- **EXERCISE TEXT**
^^^^^^^^^^^^^^^^

Cal: Well, Ethon before we get to our
famous four questions tell us a little

bit about the future for your farm.

Where do you see and it going?

Ethon: The hope is that
we're gonna continue to grow.

That's the idea.

It's definitely a lot easier to
scale up with the poultry side of

things just because you need a lot
less land to run the chickens on.

But my goal is to increase the
amount of land that we can run

the cattle on, because that's,
I really like doing the cattle.

I love grazing, I love watching
them graze and moving 'em through

all the grass and everything.

We're gonna try to get more cattle
so we can raise more grass-finished

beef for people and just try to
increase our herd numbers if we can.

And that's all dependent on what we
can do with the land base and try to

grow, hopefully the this Park Patch
Burn and Grazing program so that we

can have a lot more access to land and
move forward with growing that herd.

Cal: Yeah, the access to land is
a tough one for everyone its seems

Ethon: I was just gonna say there's
no doubt that it's tough to get a

lot of access to land around us.

It's all row crop.

Unless you have a pig, a confinement
pig house everything around us is

corn and soybeans and sometimes wheat.

You just don't see cattle grazing.

And trying to convince people that
having cows grazing is not the

same as having them in a lot behind
the barn is another thing to try

and get 'em on their property.

And instead they just say, the tractor's
here in the spring and then they're

here in the fall, and then that's it.

And I don't have to worry about
anything and don't have to worry

about cows getting out and getting
on my front porch or whatever.

So it's just a lot easier to
sell people on just staying

the same with all the row crop.

And it's definitely a lot more to try
and convince 'em for their idea of

what cattle are and try to convince
'em that, no, that's not how, it's

not what you think, but yeah it's just
tough to move people in that direction.

Cal: yes it is.

Anytime you're doing something that's
not the same as everyone else or a

little bit different than what people's
been exposed to it takes a while.


Ethan, it is time for our
famous four questions.

Same four questions we
ask of all of our guests.

Yes, I did steal that off The Bigger
Pockets podcast, so don't tell them.


Our first question, what's your
favorite Grazing Grass book or resource?

Ethon: So it's very hard for me to decide
because I want to say any book written

by Greg Judy and his YouTube page,
but a lot of people suggest his book.

I was thinking about this and I think
if from the lens of cattle, a really

good book is Before You Have a Cow.

It's written by Teddy Gentry and Dr.

Allen Williams.

And it does focus on South Poll since
Teddy Gentry's the one who started it.

But the main focus is showing you that
the smaller framed easier keeping cow

is what's gonna make you money and
then showing you how and showing you

if you're gonna be breeding animals,
this is what you wanna look for.

These are the kind of things to expect.

And so if you're somebody who's into into
cattle already and are of thinking about

moving towards the more regenerative
path before you have a cow is a really

good book to convince you that, yeah,
I think this is a good idea with a

lot of the statistics and the dollar
values that they lay out for you.

And then I have another book if you're
interested in doing the pastured poultry,

whether that's egg layers or meat birds.

There's a book called Polyface Designs,
and that book is worth its weight in gold.

They lay out exactly how they make all
of their, or not all of their structures,

but their well known structures.

I tried making a portable pasture
poultry thing on my own, just knowing

what they looked like and just using
what I had and trying to do that.

And it was impossible to move.

It's just a huge pain.

^^^^^^^^^^^^^^^^

- **DATA SUPPLIED**
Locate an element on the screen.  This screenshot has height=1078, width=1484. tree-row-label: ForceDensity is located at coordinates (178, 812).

^^^^^^^^^^^^^^^^

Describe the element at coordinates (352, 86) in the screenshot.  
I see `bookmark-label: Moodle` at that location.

^^^^^^^^^^^^^^^^

- **YOUR INSTRUCTIONS**
Reproduce verbatim the passage of the grazing interview transcript that opens with the words "They lay out exactly" and closes with "a huge pain.".

- **EXERCISE RESPONSE**
They lay out exactly how they make all
of their, or not all of their structures,

but their well known structures.

I tried making a portable pasture
poultry thing on my own, just knowing

what they looked like and just using
what I had and trying to do that.

And it was impossible to move.

It's just a huge pain.